Exercise brief: All lines from the one containing "Screen dimensions: 1221x700" to the end of the data below are to be returned exactly, both ends included, with nothing added.

Study material:
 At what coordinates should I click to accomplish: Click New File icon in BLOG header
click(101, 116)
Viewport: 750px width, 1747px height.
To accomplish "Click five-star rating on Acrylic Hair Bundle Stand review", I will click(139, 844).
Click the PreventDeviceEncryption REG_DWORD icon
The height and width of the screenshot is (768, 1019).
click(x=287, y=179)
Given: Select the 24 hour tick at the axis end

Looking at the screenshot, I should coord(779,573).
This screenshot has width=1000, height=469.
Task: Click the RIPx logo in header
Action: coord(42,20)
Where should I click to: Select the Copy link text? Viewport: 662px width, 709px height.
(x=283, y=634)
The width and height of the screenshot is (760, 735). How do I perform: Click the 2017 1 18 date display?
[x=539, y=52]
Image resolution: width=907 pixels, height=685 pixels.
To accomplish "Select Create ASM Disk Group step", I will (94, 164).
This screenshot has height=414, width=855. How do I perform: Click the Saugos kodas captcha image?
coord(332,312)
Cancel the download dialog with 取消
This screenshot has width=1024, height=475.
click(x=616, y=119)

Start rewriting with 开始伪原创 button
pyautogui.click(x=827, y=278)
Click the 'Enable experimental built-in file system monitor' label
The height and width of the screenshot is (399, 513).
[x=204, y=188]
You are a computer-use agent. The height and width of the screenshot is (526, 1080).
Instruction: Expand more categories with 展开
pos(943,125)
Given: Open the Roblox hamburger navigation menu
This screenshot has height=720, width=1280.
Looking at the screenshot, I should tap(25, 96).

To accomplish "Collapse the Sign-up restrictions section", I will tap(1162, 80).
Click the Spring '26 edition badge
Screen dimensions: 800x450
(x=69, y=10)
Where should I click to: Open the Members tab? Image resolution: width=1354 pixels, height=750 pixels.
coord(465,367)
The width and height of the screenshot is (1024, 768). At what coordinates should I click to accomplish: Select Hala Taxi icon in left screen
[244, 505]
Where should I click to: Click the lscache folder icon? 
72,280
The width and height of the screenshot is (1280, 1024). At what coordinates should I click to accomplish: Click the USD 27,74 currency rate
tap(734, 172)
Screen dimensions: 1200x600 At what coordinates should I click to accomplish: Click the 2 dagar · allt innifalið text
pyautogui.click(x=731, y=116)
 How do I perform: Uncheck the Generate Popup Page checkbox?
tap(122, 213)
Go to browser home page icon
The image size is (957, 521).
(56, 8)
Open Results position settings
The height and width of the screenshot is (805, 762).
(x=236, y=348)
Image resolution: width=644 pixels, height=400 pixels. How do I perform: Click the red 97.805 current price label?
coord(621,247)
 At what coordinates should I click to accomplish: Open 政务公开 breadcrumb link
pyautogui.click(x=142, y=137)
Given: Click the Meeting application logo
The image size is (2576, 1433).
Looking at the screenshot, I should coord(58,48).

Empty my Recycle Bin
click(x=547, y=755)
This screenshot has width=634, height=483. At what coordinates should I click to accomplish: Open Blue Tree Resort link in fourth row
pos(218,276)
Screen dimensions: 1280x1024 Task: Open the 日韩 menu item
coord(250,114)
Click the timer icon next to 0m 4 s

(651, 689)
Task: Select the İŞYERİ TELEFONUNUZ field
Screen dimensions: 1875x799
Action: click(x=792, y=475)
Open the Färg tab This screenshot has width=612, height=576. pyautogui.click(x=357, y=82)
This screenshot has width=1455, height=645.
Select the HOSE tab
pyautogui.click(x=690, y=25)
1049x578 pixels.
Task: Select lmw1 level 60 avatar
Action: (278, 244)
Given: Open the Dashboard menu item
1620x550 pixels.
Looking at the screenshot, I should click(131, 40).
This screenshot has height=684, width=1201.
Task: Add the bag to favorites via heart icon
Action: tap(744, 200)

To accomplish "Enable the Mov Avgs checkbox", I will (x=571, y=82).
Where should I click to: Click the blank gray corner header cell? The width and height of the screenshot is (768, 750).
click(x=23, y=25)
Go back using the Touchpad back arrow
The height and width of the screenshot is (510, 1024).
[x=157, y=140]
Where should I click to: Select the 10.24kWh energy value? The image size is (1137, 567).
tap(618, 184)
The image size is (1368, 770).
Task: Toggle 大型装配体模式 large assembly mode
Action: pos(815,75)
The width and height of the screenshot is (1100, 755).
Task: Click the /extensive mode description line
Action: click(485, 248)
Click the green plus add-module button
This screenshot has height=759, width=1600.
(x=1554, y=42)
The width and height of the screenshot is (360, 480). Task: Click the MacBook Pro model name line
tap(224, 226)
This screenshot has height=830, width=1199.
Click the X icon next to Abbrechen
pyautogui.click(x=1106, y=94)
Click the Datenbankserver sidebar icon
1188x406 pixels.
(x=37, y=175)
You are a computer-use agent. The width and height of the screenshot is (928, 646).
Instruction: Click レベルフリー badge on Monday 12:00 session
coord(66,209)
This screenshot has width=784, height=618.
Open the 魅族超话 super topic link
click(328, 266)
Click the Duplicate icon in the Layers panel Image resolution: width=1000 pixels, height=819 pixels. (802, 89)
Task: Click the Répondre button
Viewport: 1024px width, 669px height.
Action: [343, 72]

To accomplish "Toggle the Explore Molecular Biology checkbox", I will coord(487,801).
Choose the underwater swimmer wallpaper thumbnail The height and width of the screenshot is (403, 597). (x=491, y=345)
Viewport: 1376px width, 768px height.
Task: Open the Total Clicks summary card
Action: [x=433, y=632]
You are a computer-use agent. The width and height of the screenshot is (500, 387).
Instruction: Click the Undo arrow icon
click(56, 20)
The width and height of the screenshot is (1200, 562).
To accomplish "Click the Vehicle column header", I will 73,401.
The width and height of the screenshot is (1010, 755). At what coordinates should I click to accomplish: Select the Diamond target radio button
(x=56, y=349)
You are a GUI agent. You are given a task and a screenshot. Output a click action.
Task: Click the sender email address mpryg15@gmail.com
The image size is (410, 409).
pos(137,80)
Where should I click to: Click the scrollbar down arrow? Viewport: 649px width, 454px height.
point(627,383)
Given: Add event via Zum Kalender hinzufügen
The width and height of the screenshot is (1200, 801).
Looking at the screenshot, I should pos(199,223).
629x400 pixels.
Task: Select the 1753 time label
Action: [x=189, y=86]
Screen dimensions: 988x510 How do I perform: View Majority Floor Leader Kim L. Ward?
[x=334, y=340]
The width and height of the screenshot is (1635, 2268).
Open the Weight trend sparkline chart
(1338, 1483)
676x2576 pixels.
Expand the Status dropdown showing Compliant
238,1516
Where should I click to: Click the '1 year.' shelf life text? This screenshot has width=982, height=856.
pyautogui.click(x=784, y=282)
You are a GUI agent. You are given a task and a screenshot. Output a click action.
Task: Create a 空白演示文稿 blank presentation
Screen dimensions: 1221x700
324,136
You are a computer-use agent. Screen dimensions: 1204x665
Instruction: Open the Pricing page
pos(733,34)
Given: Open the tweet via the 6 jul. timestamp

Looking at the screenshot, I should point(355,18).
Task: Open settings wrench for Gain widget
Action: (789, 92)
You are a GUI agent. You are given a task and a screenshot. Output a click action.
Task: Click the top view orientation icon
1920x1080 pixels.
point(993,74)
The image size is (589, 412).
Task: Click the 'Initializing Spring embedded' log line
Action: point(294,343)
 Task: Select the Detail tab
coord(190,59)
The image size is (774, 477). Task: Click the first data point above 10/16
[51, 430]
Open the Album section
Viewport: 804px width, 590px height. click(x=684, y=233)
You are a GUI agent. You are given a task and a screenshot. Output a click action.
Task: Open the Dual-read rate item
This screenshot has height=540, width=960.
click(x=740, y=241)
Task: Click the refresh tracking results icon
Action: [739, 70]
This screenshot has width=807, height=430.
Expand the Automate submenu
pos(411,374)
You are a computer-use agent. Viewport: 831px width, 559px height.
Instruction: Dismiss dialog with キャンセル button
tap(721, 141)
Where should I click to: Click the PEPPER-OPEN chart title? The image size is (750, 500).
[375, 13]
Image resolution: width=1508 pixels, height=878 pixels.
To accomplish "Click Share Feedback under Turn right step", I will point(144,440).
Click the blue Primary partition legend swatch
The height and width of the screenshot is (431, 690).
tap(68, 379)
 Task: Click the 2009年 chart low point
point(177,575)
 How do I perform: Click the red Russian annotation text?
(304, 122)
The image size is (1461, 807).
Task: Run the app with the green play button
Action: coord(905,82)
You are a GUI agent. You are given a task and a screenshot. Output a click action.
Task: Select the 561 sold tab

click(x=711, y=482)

Result of the exercise:
Screen dimensions: 1221x700
324,136
You are a computer-use agent. Screen dimensions: 1204x665
Instruction: Open the Pricing page
pos(733,34)
Given: Open the tweet via the 6 jul. timestamp

Looking at the screenshot, I should point(355,18).
Task: Open settings wrench for Gain widget
Action: (789, 92)
You are a GUI agent. You are given a task and a screenshot. Output a click action.
Task: Click the top view orientation icon
1920x1080 pixels.
point(993,74)
The image size is (589, 412).
Task: Click the 'Initializing Spring embedded' log line
Action: point(294,343)
 Task: Select the Detail tab
coord(190,59)
The image size is (774, 477). Task: Click the first data point above 10/16
[51, 430]
Open the Album section
Viewport: 804px width, 590px height. click(x=684, y=233)
You are a GUI agent. You are given a task and a screenshot. Output a click action.
Task: Open the Dual-read rate item
This screenshot has height=540, width=960.
click(x=740, y=241)
Task: Click the refresh tracking results icon
Action: [739, 70]
This screenshot has width=807, height=430.
Expand the Automate submenu
pos(411,374)
You are a computer-use agent. Viewport: 831px width, 559px height.
Instruction: Dismiss dialog with キャンセル button
tap(721, 141)
Where should I click to: Click the PEPPER-OPEN chart title? The image size is (750, 500).
[375, 13]
Image resolution: width=1508 pixels, height=878 pixels.
To accomplish "Click Share Feedback under Turn right step", I will point(144,440).
Click the blue Primary partition legend swatch
The height and width of the screenshot is (431, 690).
tap(68, 379)
 Task: Click the 2009年 chart low point
point(177,575)
 How do I perform: Click the red Russian annotation text?
(304, 122)
The image size is (1461, 807).
Task: Run the app with the green play button
Action: coord(905,82)
You are a GUI agent. You are given a task and a screenshot. Output a click action.
Task: Select the 561 sold tab

click(x=711, y=482)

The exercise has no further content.